◆ **STATED EXERCISE 1**: In the forum thread below about learning transformers for NLP, render this sentence in Spanish: "This was great for visualization and understanding that attention wasn't exclusively for transformers and actually was for RNNs first."
◆ **STATED EXERCISE 2**: Proceed with the forum thread below on getting into transformers for NLP, writing on from its final line.

◆ **EXTRACT PROVIDED**:

Hacker News new | past | comments | ask | show | jobs | submit login

OT: I want to get into transformers for NLP, what's the best way?

About me: Mostly done TS the last years. Dipped into Python, a bit pandas, a bit numpy, a bit Kaggle for the last 3-4 weeks.

Why I ask: It's so easy to get lost, this field is wide, e.g. I spent days with spaCy, CoreNLP, etc. before I learned that transformers-based stuff exist and outperform former.




I've just recently been on a journey to understand transformers in and out, here are the resources I've found managed to drill it into my head:

1. Chapters 7, 9, 10

https://web.stanford.edu/~jurafsky/slp3/

This was really useful to really build up to the concepts of attention (although the actual attention section is still brief).

2. https://jalammar.github.io/visualizing-neural-machine-transl...

This was great for visualization and understanding that attention wasn't exclusively for transformers and actually was for RNNs first.

3. https://jalammar.github.io/illustrated-transformer/

Getting to understand how transformers actually work visually.

◆ **Records for locating displayed items**:
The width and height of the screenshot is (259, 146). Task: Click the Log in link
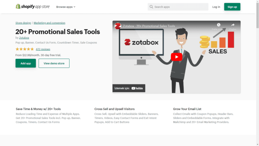point(216,7)
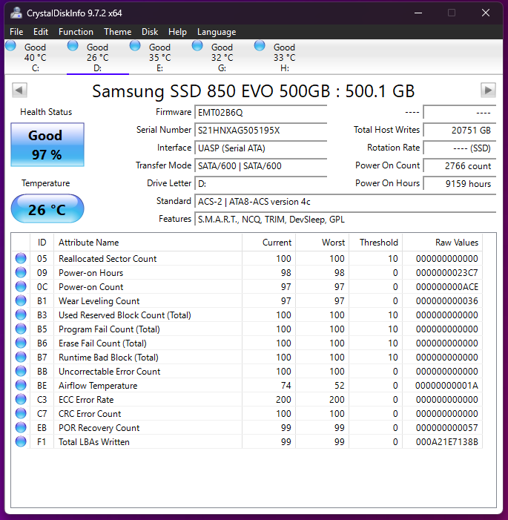The width and height of the screenshot is (508, 520).
Task: Click the status orb beside Wear Leveling Count
Action: pyautogui.click(x=21, y=301)
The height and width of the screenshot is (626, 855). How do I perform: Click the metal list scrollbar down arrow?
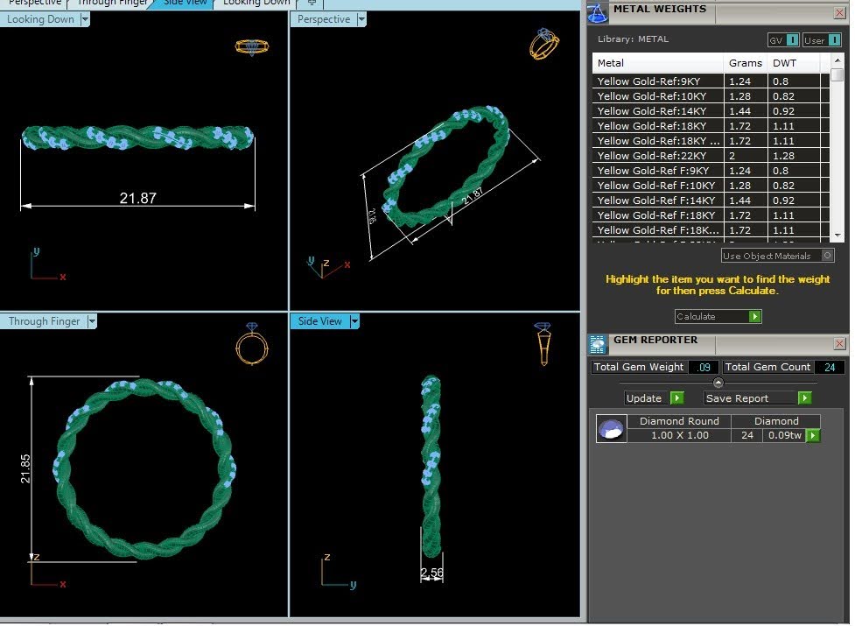click(837, 236)
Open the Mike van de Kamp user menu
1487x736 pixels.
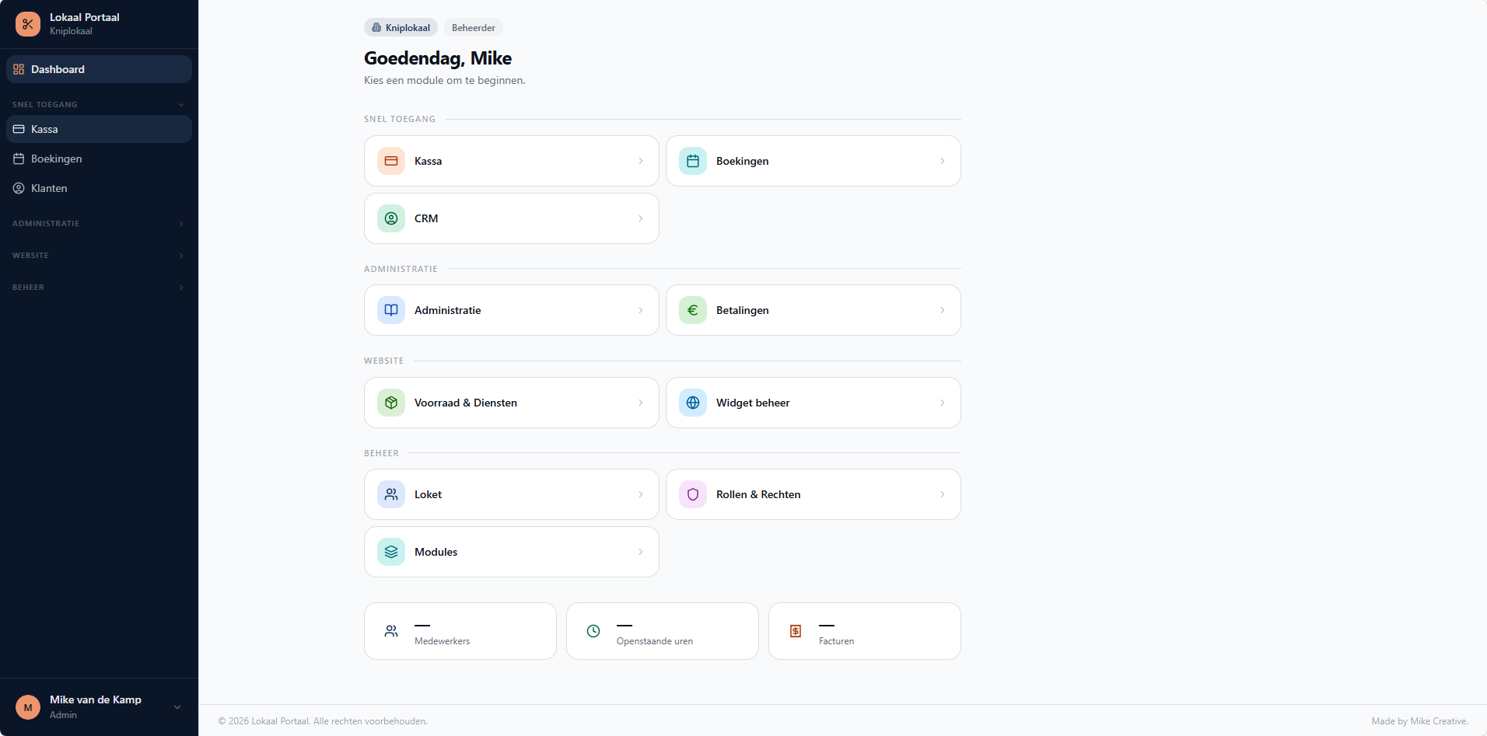coord(99,707)
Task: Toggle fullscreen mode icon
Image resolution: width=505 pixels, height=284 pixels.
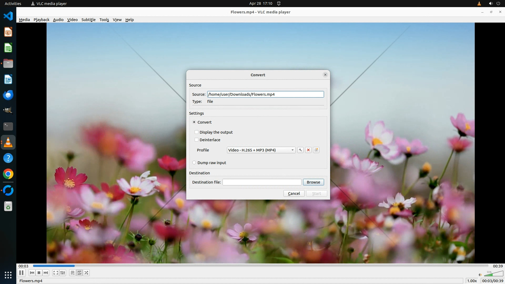Action: pyautogui.click(x=55, y=273)
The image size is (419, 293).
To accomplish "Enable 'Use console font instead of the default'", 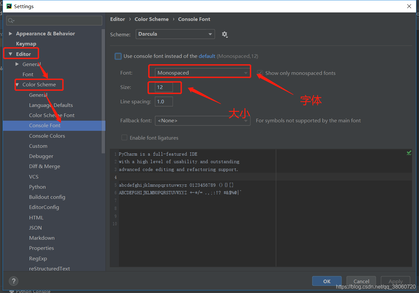I will (x=118, y=56).
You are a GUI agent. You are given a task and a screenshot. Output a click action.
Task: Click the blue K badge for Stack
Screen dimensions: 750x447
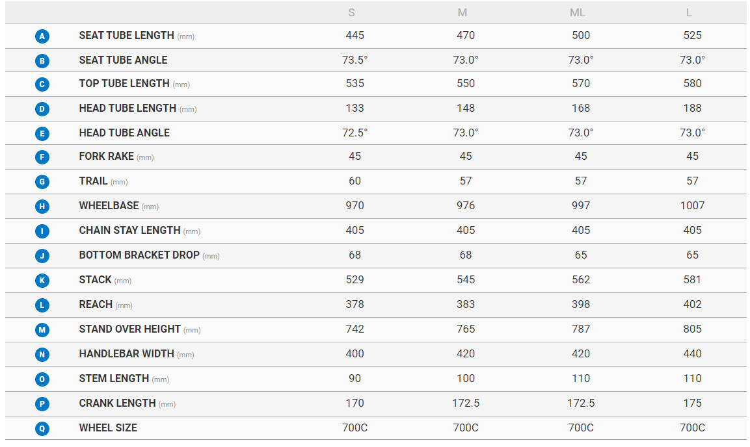coord(42,281)
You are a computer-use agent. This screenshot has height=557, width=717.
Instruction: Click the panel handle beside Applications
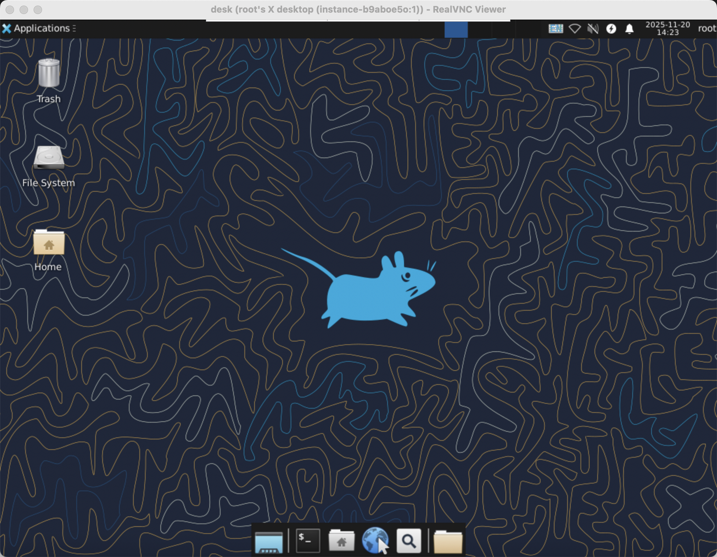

◆ **WRITTEN RESPONSE 1**: Esto fue excelente para la visualización y para entender que la atención no era exclusiva de los transformers y que, de hecho, se usó primero en las RNN.

◆ **WRITTEN RESPONSE 2**:
4. https://www.youtube.com/watch?v=S27pHKBEp30

This lecture by Leo Dirac was extremely helpful to finish off with, not only because it actually includes some pseudocode but it also revisits some key topics and covers why transformers are needed.

One of the big confusion points for me was that the concept of ATTENTION and SELF-ATTENTION are not the same thing.

Hope this helps.


These look great resources for transformer, thanks!


Everyone has a different way of approaching. I like video walk-throughs of papers. If you are the same, for the theory bit you may find Yannic Kilcher's videos [0,1] helpful.

On implementation side, the best project out there is [2] with good documentation. Also spacy has transformer package [3] (I personally haven't tried it), so maybe it will be easier for you to jump in if you have prior experience with spacy.

[0] https://www.youtube.com/watch?v=iDulhoQ2pro

[1] https://www.youtube.com/watch?v=-9evrZnBorM

[2] https://huggingface.co/transformers/

[3] https://explosion.ai/blog/spacy-transformers


Every time I research transformers it seems so hand wavy. Is there a simple description, maybe a bit of pseudo code?

Or at the other extreme they dump me into formula land without exposing what all the letters in the formula represent.


This is quite a good explanation of transformers that gets shared a lot. [link](http://jalammar.github.io/illustrated-transformer/)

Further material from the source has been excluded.